To find out more about the woolly rhino population in Siberia, Dalén and team studied the DNA from tissue, bone, and hair samples of 14 individuals.

A woolly rhinoceros skeleton © Fedor Shidlovskiy
A woolly rhinoceros skeleton © Fedor Shidlovskiy

By analysing the genetic diversity of the woolly rhino genomes, the researchers were able to estimate changes in population size. For example, genetic diversity is reduced by inbreeding, which in turn suggests a smaller population.

The researchers found that the woolly rhino population increased around 29,000 years ago, but then remained stable until the researchers’ data ended at 18,500 years ago, which was long after humans arrived in the region.

So the team concludes that woolly rhino numbers must have declined between around 18,500 and 14,000 years ago, which overlaps with a brief warming period, known as the Bølling–Allerød warming.
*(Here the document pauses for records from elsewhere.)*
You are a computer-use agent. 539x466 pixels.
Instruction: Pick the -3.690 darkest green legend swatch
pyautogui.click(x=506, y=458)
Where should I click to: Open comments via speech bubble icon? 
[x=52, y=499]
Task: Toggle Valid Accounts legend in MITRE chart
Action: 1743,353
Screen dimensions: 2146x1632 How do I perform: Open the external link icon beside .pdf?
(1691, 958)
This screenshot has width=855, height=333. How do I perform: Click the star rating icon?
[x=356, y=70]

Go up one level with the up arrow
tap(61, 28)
“Although we can’t rule out human involvement, we suggest that the woolly rhinoceros’ extinction was more likely related to climate,” said Edana Lord, lead author and PhD student at the Centre for Palaeogenetics.

Reader Q&A: Has an animal ever evolved itself into extinction?

Asked by: Matthew Cox, Wantage

It’s quite hard for a predator to drive itself extinct simply by being such a good hunter that it eats all of the available prey. Normally, evolution is a very slow process and predators are engaged in an ongoing arms race with their prey, who are also evolving new ways to escape.

If the balance starts to shift in favour of the predator, the amount of available food dwindles and the predators aren’t able to raise as many young. This allows the prey population to recover and equilibrium is restored.

But when a predator specialises to hunt a single prey species, it can get trapped in an evolutionary dead end. This happened to the Haast’s eagle in New Zealand, which had evolved to prey exclusively on the flightless moa bird. When humans arrived in the 13th Century, the moa were hunted to extinction within 200 years. The Haast’s eagle couldn’t adapt to find new prey and went extinct too.

This phenomenon, known as ‘coextinction’, is also common with parasites that have adapted to live on a single host animal.